JPPB: Automatic Construction of a Soft-Labeled Japanese Patient Phrase Bank for Symptom Normalization
Proceedings of the Fifteenth Language Resources and Evaluation Conference (LREC 2026)
Abstract
Patient-generated symptom expressions are linguistically diverse, often deviating from standardized medical terminology. This paper introduces the Japanese Patient Phrase Bank (JPPB), the first automatically constructed phrase-level normalization resource for Japanese patient language. JPPB introduces an embedding-based soft labeling framework that transforms traditional one-to-one dictionary mappings into graded and ambiguity-aware associations. This framework represents a shift from word-level to phrase-level normalization in Japanese. The resource covers 7,035 phrase–term pairs across 412 symptoms.
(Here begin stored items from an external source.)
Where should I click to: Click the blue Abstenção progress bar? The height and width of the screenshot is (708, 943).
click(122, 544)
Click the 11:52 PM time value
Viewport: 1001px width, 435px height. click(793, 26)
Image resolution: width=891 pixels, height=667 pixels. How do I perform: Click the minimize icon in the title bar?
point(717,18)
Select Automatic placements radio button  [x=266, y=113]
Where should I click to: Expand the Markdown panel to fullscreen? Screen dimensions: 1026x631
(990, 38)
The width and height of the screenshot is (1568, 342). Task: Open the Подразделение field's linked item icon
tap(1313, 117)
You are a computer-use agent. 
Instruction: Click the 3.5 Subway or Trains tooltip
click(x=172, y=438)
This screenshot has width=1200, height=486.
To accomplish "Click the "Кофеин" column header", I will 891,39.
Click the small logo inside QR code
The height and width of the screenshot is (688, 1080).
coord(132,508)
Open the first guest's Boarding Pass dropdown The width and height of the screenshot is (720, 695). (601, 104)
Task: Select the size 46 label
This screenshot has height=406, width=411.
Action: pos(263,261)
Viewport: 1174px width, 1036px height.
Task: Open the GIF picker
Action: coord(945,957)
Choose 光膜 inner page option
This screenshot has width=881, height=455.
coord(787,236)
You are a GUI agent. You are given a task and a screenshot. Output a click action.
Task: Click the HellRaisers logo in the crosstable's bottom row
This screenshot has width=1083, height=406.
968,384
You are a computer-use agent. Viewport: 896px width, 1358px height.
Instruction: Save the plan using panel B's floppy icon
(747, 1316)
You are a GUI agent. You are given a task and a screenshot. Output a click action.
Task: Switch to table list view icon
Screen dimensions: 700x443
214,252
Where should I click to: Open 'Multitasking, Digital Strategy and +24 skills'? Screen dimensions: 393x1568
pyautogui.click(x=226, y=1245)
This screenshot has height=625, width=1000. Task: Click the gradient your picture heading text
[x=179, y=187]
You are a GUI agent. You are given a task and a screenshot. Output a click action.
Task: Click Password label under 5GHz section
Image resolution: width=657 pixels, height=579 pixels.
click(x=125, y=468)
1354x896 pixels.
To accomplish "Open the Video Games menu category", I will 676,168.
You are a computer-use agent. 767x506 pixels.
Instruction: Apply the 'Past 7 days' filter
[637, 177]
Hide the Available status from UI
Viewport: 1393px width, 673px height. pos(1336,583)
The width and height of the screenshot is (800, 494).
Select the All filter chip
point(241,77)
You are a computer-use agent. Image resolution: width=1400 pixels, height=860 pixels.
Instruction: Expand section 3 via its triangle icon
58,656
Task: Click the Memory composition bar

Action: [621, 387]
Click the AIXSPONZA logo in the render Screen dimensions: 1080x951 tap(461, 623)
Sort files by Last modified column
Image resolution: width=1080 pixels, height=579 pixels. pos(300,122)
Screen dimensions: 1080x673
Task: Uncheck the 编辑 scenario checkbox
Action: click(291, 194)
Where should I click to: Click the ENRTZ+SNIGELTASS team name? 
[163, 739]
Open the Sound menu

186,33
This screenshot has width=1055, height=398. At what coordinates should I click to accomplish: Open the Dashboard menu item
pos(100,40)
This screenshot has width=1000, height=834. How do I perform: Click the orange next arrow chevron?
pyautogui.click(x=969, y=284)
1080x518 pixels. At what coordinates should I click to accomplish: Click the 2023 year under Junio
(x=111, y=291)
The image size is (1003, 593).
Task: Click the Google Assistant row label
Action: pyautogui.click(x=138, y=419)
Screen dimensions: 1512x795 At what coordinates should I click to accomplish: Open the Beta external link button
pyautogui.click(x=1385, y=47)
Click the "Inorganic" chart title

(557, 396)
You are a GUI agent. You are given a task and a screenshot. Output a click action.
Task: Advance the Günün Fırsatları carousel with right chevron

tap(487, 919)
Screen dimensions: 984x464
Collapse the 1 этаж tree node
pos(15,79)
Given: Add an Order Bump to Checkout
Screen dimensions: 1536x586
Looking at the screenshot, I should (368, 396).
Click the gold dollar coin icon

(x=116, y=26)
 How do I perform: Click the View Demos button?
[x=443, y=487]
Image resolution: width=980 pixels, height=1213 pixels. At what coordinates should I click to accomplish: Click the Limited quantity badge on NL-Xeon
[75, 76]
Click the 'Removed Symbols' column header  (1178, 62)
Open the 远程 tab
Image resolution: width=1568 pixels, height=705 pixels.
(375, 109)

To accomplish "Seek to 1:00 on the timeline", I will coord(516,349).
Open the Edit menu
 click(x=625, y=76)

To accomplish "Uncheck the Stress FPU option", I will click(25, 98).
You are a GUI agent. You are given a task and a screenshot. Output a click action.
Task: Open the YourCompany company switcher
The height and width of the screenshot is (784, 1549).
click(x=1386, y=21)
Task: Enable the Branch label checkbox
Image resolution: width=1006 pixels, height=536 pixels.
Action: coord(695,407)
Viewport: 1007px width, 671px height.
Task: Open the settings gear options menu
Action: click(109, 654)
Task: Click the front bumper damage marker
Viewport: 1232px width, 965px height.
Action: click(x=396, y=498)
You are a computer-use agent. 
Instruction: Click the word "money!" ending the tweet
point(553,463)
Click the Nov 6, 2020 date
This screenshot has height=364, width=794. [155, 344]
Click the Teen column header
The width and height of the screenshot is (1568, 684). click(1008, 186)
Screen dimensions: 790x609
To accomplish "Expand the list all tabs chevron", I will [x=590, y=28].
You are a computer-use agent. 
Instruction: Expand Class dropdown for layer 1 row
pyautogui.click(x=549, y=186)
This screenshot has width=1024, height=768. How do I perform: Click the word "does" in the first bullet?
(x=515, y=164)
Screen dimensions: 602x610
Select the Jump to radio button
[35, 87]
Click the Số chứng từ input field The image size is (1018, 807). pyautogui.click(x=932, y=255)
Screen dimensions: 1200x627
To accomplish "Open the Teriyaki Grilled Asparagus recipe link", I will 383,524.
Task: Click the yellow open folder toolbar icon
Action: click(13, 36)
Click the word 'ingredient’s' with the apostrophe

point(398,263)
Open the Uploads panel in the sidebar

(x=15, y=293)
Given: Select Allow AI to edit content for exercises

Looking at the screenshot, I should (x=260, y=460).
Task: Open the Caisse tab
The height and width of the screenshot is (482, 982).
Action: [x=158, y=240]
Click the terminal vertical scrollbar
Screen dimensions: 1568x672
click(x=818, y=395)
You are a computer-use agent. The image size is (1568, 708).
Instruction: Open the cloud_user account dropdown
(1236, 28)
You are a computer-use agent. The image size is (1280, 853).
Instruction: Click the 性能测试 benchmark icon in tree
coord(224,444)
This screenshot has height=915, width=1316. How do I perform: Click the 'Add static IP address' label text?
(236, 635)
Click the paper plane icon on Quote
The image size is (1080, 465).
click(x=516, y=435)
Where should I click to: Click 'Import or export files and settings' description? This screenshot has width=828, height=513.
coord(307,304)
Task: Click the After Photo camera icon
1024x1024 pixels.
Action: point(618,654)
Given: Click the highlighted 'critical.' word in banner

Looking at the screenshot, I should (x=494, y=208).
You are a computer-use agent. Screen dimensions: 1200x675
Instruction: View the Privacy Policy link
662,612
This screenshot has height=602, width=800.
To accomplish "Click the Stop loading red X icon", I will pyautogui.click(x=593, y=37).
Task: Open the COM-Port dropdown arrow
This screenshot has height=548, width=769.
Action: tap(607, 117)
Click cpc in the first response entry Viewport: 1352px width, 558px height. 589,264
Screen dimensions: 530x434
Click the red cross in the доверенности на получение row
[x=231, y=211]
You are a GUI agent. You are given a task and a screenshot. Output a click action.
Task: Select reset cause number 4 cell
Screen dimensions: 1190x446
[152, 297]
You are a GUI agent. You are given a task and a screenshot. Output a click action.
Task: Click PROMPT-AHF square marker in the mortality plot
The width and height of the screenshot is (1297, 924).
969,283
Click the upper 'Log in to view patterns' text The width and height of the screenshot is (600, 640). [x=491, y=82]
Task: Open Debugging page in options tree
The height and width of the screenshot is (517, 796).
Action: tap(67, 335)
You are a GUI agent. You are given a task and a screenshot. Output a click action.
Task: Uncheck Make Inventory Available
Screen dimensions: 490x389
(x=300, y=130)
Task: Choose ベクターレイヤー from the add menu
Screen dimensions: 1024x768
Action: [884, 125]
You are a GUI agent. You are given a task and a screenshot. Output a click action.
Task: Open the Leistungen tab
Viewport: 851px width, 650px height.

Evaluation on the KEEPHA and MedNLP-SC datasets shows that soft labels consistently improve Top-1 accuracy and better approximate gold label distributions compared with hard labels. While LLM-based normalization achieved the highest scores, JPPB provides a lightweight and transparent alternative suitable for local deployment. This work demonstrates that large-scale, automatically generated phrase banks can achieve competitive performance relative to manually curated resources and serve as practical, scalable resources for medical natural language processing in Japanese.